- INSTRUCTIONS TO FOLLOW -
Whenever a line in this data holds the word "will", report that line in full.

======== PROVIDED DATA ========

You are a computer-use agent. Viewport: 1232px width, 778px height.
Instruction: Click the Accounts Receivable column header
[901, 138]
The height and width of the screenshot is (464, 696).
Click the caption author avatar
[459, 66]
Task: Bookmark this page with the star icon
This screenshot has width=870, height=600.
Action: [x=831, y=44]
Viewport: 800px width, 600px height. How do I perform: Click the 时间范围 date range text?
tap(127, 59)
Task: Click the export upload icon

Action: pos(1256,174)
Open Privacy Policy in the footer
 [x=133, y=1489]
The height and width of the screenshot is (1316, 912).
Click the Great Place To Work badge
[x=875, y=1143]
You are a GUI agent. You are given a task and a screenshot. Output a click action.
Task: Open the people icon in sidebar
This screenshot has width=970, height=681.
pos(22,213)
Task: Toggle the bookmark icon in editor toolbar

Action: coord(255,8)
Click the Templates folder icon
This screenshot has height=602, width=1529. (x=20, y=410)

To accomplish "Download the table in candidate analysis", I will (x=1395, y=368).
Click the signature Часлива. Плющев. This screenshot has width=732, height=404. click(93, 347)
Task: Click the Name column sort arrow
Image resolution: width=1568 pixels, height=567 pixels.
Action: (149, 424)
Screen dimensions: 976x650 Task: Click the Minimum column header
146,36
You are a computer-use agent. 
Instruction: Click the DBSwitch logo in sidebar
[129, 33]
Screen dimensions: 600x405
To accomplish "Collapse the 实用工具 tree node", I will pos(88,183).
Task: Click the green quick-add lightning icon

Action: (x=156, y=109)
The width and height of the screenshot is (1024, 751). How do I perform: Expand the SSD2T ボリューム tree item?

========

- WRITTEN ANSWER -
To accomplish "Download the table in candidate analysis", I will (x=1395, y=368).
To accomplish "Collapse the 实用工具 tree node", I will pos(88,183).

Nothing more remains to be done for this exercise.